* START Text to read *
Everything’s Upside-Down for Toyota Trucks

There’s always that one person in the room who takes a joke too far in a bid to squeeze as many laughs as possible out of a crowd – and it turns out that Toyota hired them to do not just one, but two commercials in the 80s for its pickups. Do you get it? The trucks are upside-down! Because Toyota is turning the world– okay, you get it.

But are you sure because here it is again!

Peugeot Sells Hot Hatches with James Bond Fantasy

The Peugeot 205 GTI was one of the best performance hatchbacks ever sold in Europe, and if you don’t believe us, just check out this commercial where it survives falling out of the sky after being fired on by a jet fighter, gets chased by a giant cargo plane over a frozen lake, evades a hailstorm of parachute missiles, and then drives down an Olympic ski-jump to escape an attack helicopter. Things get even sillier with the tuxedoed spy/driver speaking French in the first half of the ad, then switching to ultra-seductive English to utter the words “You know what the peak hour traffic’s like” to the random mountain lodge woman who is no doubt about to be underwhelmed by his Peugeot. We’re willing to bet her earrings alone cost more than the 205.
* END Text to read *
* START Recorded data *
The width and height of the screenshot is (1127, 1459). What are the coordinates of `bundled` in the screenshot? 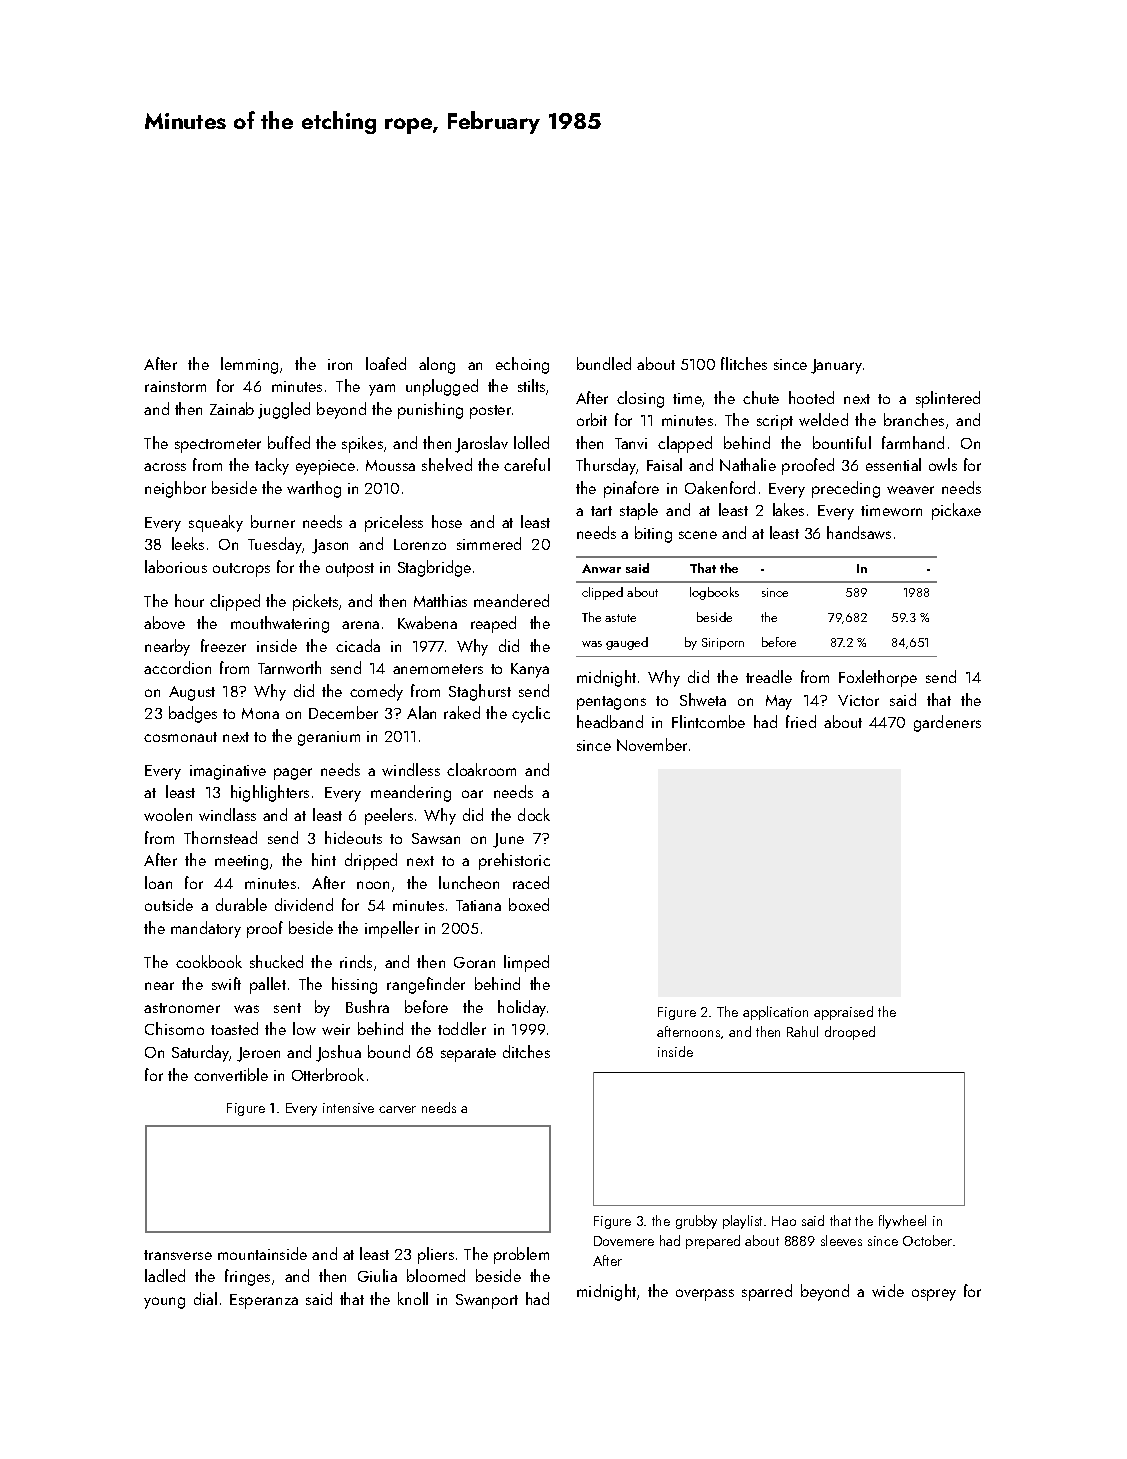 It's located at (604, 363).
* END Recorded data *
**Goals**:
(1) Reproduce the car commercials text verbatim from "Everything’s Upside-Down for" up to and including "it is again!".
(2) Decide whether each statement agrees with the car commercials text, answering yes or no and quoting the words that settle it: (a) Toyota made two commercials in the 80s for its pickups. (b) The spy in the Peugeot ad speaks only English. (c) In the Peugeot ad, the car drives down an Olympic ski-jump to escape an attack helicopter.
The data has no connection to the text about car commercials.

**Worked answers**:
(1)
Everything’s Upside-Down for Toyota Trucks

There’s always that one person in the room who takes a joke too far in a bid to squeeze as many laughs as possible out of a crowd – and it turns out that Toyota hired them to do not just one, but two commercials in the 80s for its pickups. Do you get it? The trucks are upside-down! Because Toyota is turning the world– okay, you get it.

But are you sure because here it is again!

(2)
(a) Yes: "two commercials in the 80s for its pickups"
(b) No: "speaking French in the first half of the ad, then switching to ultra-seductive English"
(c) Yes: "drives down an Olympic ski-jump to escape an attack helicopter"